The current rovers began their eclipse-watching campaign this month. Opportunity's panoramic camera caught Mars' smaller moon, Deimos, as a speck crossing the disc of the Sun on March 4. The same camera then captured an image of the larger moon, Phobos, grazing the edge of the Sun's disc on March 7.
Rover controllers at NASA's Jet Propulsion Laboratory, Pasadena, Calif., are planning to use the panoramic cameras on both Opportunity and Spirit for several similar events in the next six weeks. Dr. Jim Bell of Cornell University, Ithaca, N.Y., lead scientist for those cameras, expects the most dramatic images may be the one of Phobos planned for March 10.
"Scientifically, we're interested in timing these events to possibly allow refinement of the orbits and orbital evolution of these natural satellites," Bell said. "It's also exciting, historic and just plain cool to be able to observe eclipses on another planet at all."
Depending on the orientation of Phobos as it passes between the Sun and the rovers, the images might also add new information about the elongated shape of that moon.

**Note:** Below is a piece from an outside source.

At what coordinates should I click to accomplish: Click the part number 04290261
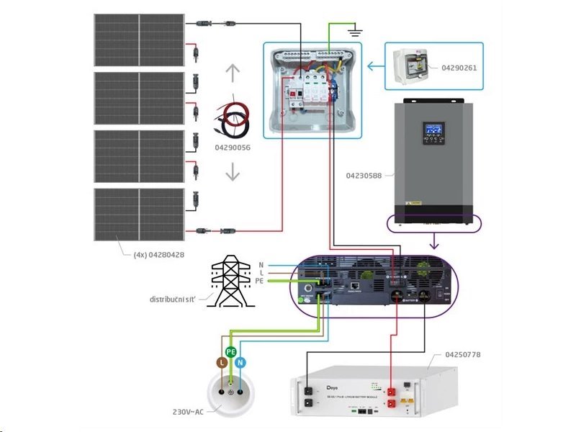pos(458,68)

Phobos is about 27 kilometers long by about 18 kilometers across its smallest dimension (17 miles by 11 miles). Deimos' dimensions are about half as much, but the pair's difference in size as they appear from Mars' surface is even greater, because Phobos travels in a much lower orbit.

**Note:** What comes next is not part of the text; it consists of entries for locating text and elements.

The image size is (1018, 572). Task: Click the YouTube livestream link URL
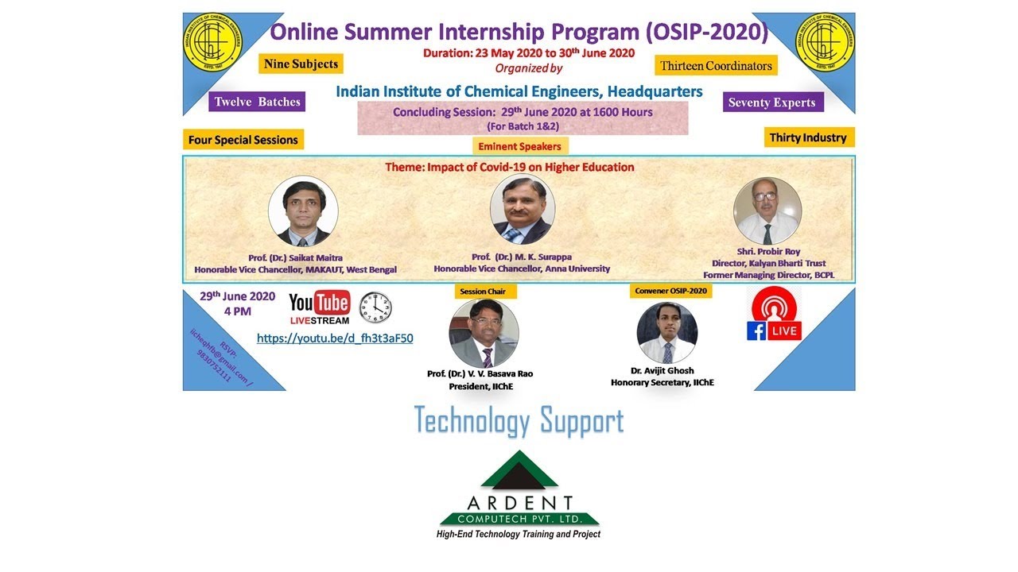[335, 338]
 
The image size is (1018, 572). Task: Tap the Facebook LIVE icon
[775, 315]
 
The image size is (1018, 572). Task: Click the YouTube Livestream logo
[319, 307]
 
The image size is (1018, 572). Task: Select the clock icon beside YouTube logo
[375, 307]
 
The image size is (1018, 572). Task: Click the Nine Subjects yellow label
[301, 64]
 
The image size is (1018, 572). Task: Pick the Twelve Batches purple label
[257, 102]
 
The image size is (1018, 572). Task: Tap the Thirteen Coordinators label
[716, 66]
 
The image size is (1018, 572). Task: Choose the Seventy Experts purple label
[771, 102]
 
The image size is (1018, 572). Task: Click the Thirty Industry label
[807, 137]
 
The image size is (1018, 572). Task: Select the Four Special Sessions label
[243, 140]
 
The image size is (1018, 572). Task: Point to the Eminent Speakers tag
[519, 146]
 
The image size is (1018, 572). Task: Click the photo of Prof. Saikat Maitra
[303, 211]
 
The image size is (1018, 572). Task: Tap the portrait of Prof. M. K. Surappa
[522, 209]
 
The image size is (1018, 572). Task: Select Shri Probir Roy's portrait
[767, 211]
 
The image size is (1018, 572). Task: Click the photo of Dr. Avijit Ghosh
[666, 333]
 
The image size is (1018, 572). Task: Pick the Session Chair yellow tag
[485, 292]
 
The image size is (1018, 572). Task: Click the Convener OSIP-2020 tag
[670, 291]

The rovers' panoramic cameras observe the Sun nearly every martian day as a way to gain information about how Mars' atmosphere affects the sunlight. The challenge for the eclipse observations is in the timing. Deimos crosses the Sun's disc in only about 50 to 60 seconds. Phobos moves even more quickly, crossing the Sun in only 20 to 30 seconds.
Scientists use the term "transit" for an eclipse in which the intervening body covers only a fraction of the more-distant body. For example, from Earth, the planet Venus will be seen to transit the Sun on June 8, for the first time since 1882. Transits of the Sun by Mercury and transits of Jupiter by Jupiter's moons are more common observations from Earth.

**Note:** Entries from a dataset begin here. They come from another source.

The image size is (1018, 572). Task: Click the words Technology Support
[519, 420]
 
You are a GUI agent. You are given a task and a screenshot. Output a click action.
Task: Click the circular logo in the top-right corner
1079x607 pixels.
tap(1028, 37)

From Earth, our Moon and the Sun have the appearance of almost identically sized discs in the sky, so the Moon almost exactly covers the Sun during a total solar eclipse. Because Mars is farther from the Sun than Earth is, the Sun looks only about two-thirds as wide from Mars as it does from Earth. However, Mars' moons are so small that even Phobos covers only about half of the Sun's disc during an eclipse seen from Mars.